Como una reacción frente al modernismo se produjo una reacción que se aferraba a la Biblia como única referencia ética, política y cultural. A comienzos del siglo XX, algunos protestantes comenzaron a llamarse “fundamentalistas” para distinguirse de los liberales, que en su opinión estaban tergiversando la fe cristiana. Entre 1910 y 1915, los magnates del petróleo, Liman y Milton Stewart, fundadores del Instituto Bíblico de Los Ángeles, financiaron un proyecto destinado a educar a los creyentes sobre los dogmas establecidos y para lo cual publicaron una colección de doce folletos titulada “The Fundamentals: A Testimony of the Truth”, que planteaban una interpretación literal de los fundamentos de la fe cristiana, la inminencia del regreso de Jesucristo, y el pensamiento protestante contra la modernidad y el liberalismo. Estos libros se enviaron gratuitamente a todos los pastores, profesores y estudiantes de teología de los Estados Unidos.[6]

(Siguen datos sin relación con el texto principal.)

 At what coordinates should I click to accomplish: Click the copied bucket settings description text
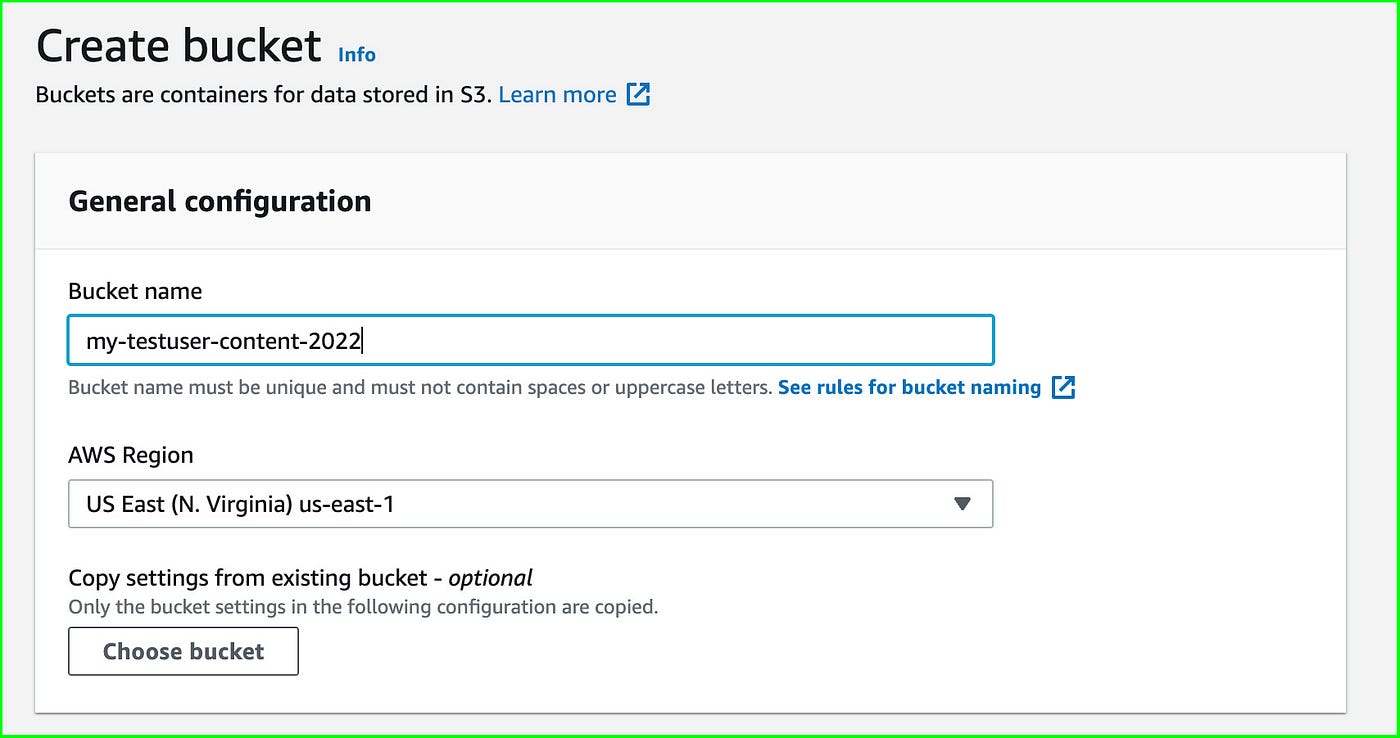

El fundamentalismo de principios del siglo XX es el eje político en el que se vertebran las posiciones de gran parte del conservadurismo político-religioso en los Estados Unidos. Este fundamentalismo, en dos aspectos es una herencia del puritanismo: defiende la importancia del respeto a la ley divina a nivel de la comunidad y el destino manifiesto del pueblo elegido y predestinado.[7] Este movimiento institucionalizado en 1919-20 congregaría una serie de movimientos,  no solo a protestantes-evangelistas, sino también a algunos grupos católicos. Durante muchos años, los evangelistas protestantes americanos se mantuvieron al margen de la política. En lugar de desaparecer, empezaron a fundar nuevas organizaciones y redes dirigidas por una nueva generación de evangelistas. Los fundamentalistas también crearon sus propios imperios editoriales y de radiodifusión. Cuando llegó la televisión en los cincuenta, Billy Graham, Rex Humbard y Oral Roberts iniciaron sus ministerios como “telepredicadores” y remplazaron a los viejos evangelistas itinerantes.[8]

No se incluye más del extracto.